Impaired driving, to me, is any time someone gets behind the wheel when their mind, body, or emotions are not fully capable of handling the responsibility of driving. That can mean drinking or using drugs, of course, but it also includes being so tired that your eyes blur, so distracted by your phone that the road becomes background noise, or so emotionally overwhelmed that you’re not really processing what’s happening around you. What makes impaired driving especially dangerous is that people often
think they’re still “okay to drive.” Even drivers who have completed
driver’s education or
traffic school can walk away remembering the
test questions and laws, but quietly believing, “I can handle more than most people,” or “I’m just a little tired, not really impaired.” That gap between what we know on paper and what we believe about ourselves is where a lot of tragedy begins.
Alcohol today, is still a major cause of impaired driving. In 2023, 12,429 people in the United States died in alcohol-impaired driving crashes about one person every forty-two minutes. (
NHTSA) Alcohol slows reaction time, blurs judgment, and makes people more likely to speed, run lights, or misjudge distance. Drugs—both illegal substances and certain prescription medications can distort perception, cause drowsiness, or make it hard to focus. At the same time, phones and in-car screens have created a different kind of impairment: distraction. Texting, changing playlists, or checking notifications takes eyes off the road and attention away from driving, even if the driver is completely sober. Fatigue works in a similar way. A driver who is exhausted may never touch a drop of alcohol, yet still drift out of their lane, miss a stop sign, or simply fail to react in time. All of these forms of impairment funnel into the same outcome: slower reactions, poor decisions, and unsafe behavior that puts everyone at risk.
One story that changed the way I think about impaired driving came from a video we watched in driver’s education. It followed a teenager who caused a crash while checking a notification at a red light. He looked down “for just a second,” rolled forward without noticing the light had changed, and hit a cyclist crossing the intersection. The video showed him telling the story years later, still struggling with the guilt of knowing that one glance at his phone permanently changed someone else’s life. Seeing his face, hearing how he had to live with that choice every day, made the issue feel personal, not abstract. It made me realize that impaired driving isn’t only about being “drunk enough” to fail a breath test; it’s about any moment where my convenience matters more to me than someone else’s safety. Since then, I’ve been much more deliberate about simple choices: silencing my phone, planning rides home before events, and being honest with myself when I’m too tired or upset to drive well.

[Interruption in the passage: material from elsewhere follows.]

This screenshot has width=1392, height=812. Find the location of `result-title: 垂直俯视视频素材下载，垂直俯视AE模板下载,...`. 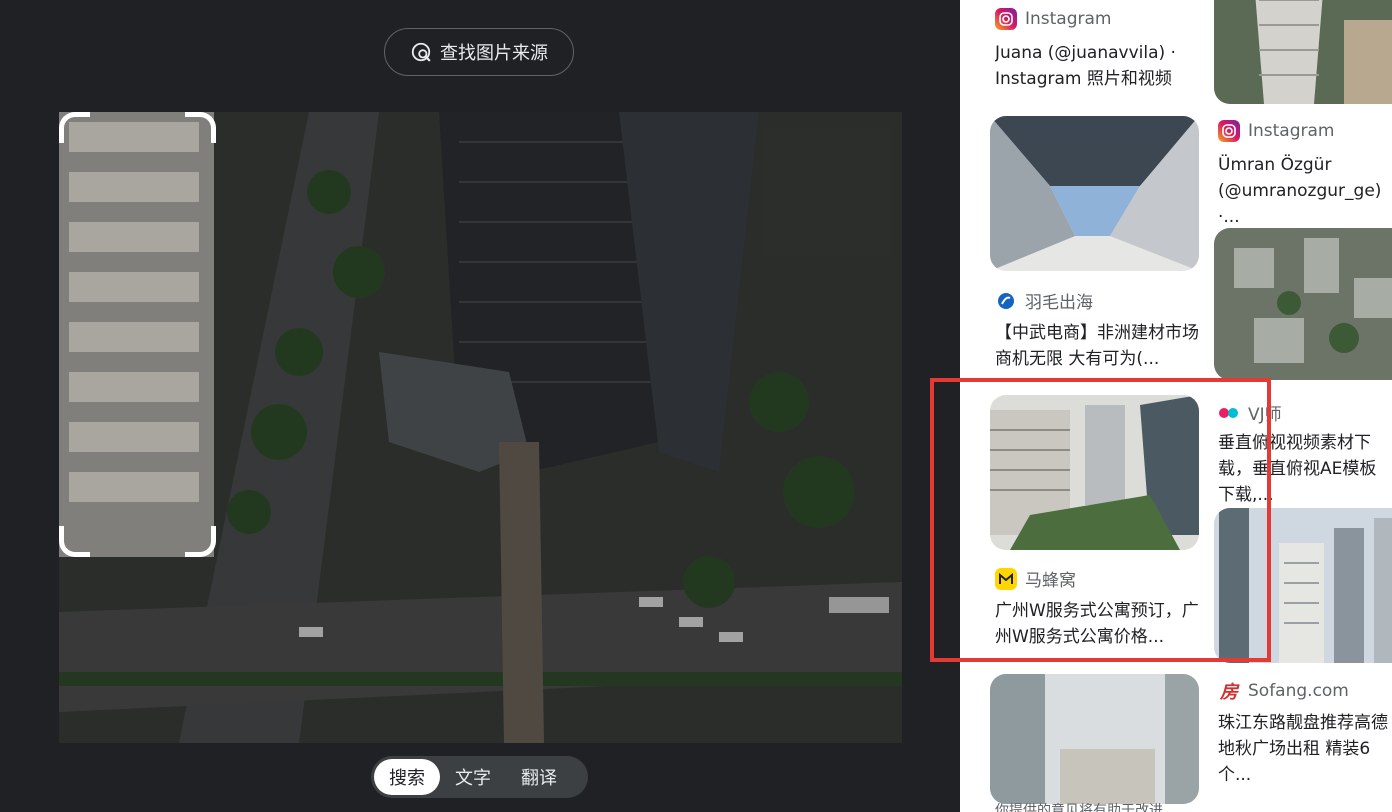

result-title: 垂直俯视视频素材下载，垂直俯视AE模板下载,... is located at coordinates (1298, 469).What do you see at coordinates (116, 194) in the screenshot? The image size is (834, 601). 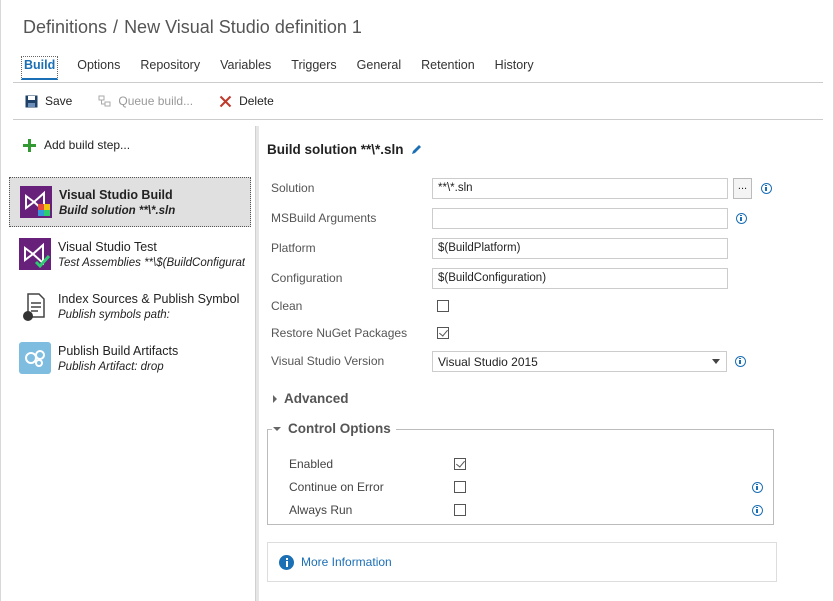 I see `step-name: Visual Studio Build` at bounding box center [116, 194].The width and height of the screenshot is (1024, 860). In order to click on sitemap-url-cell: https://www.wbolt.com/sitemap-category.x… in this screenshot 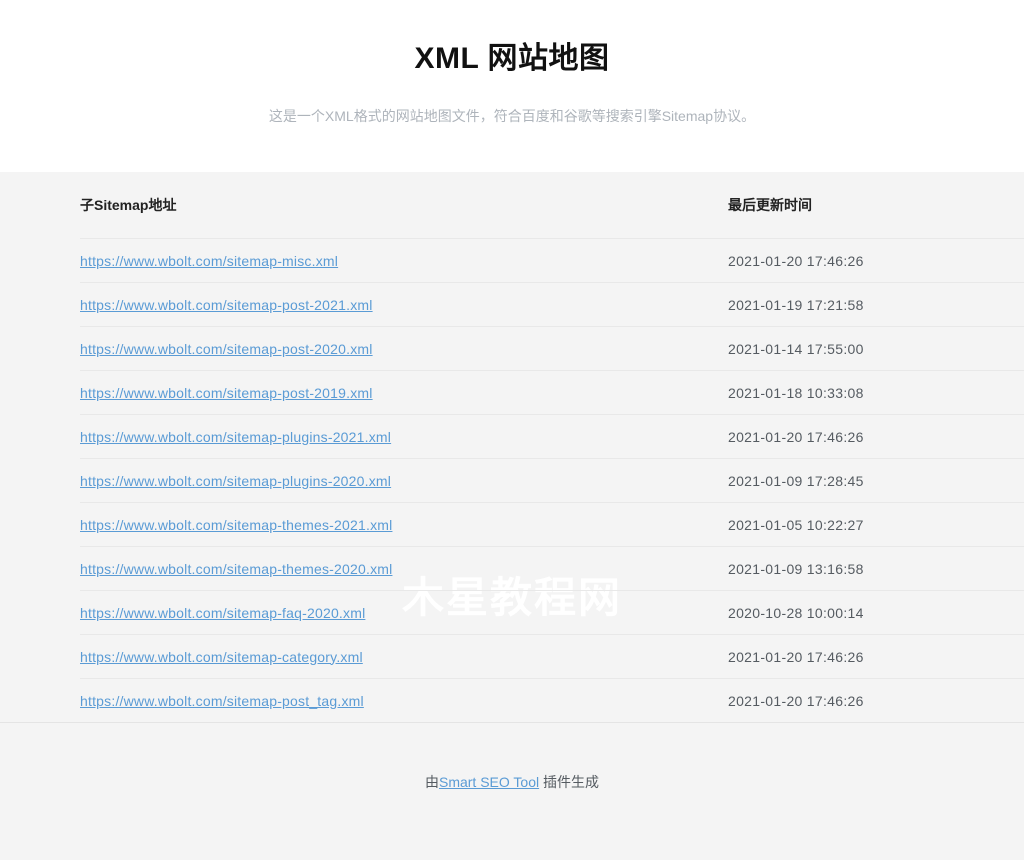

Driver’s education and traffic school can be powerful tools for changing attitudes around impaired driving but only if they reach beyond memorizing laws. Programs are most effective when they combine clear facts with emotional impact and real-world practice. Statistics help us understand the scale of the problem. Stories from survivors, families, or first responders help us feel the cost. Simulators, videos, and scenario-based discussions show how quickly “just this once” can go wrong. When driver’s ed emphasizes decision-making like planning a designated driver, using ride share, or choosing to pull over rather than power through fatigue it turns safety into a skill, not just a rule. Traffic school for people who have already made a mistake can also be a turning point if it challenges excuses (“I was fine,” “everyone does it”) and replaces them with concrete strategies to avoid ever being in that situation again.
Personally, I believe I have a role to play in preventing impaired driving, even as a single student and young driver. First, I can commit to my own non negotiable: not driving after drinking, not riding with someone who is impaired, choosing to sleep or get a ride rather than drive exhausted, and keeping my phone out of my hands while I’m behind the wheel. Second, I can speak up when friends or family start to rationalize risky decisions. That might mean offering to drive, calling a ride for someone, or simply saying, “I care about you too much to be okay with this.” Third, I can use what I learn from driver’s education and safety campaigns to influence others sharing information in conversations, school projects, or even on social media, where a quick reminder or statistic can spark someone else to think twice.
Impaired driving is often framed as a problem of “other people” reckless strangers we imagine out on the road but the truth is that it’s a daily choice made by ordinary drivers. Driver’s education and traffic safety courses give us the information and tools we need, but it’s up to each of us to turn that knowledge into action. By taking my training seriously, challenging harmful attitudes, and modeling safer habits, I can help make impaired driving less acceptable in my circle. If enough of us do that, we don’t just pass a class or a test we help protect lives, including our own.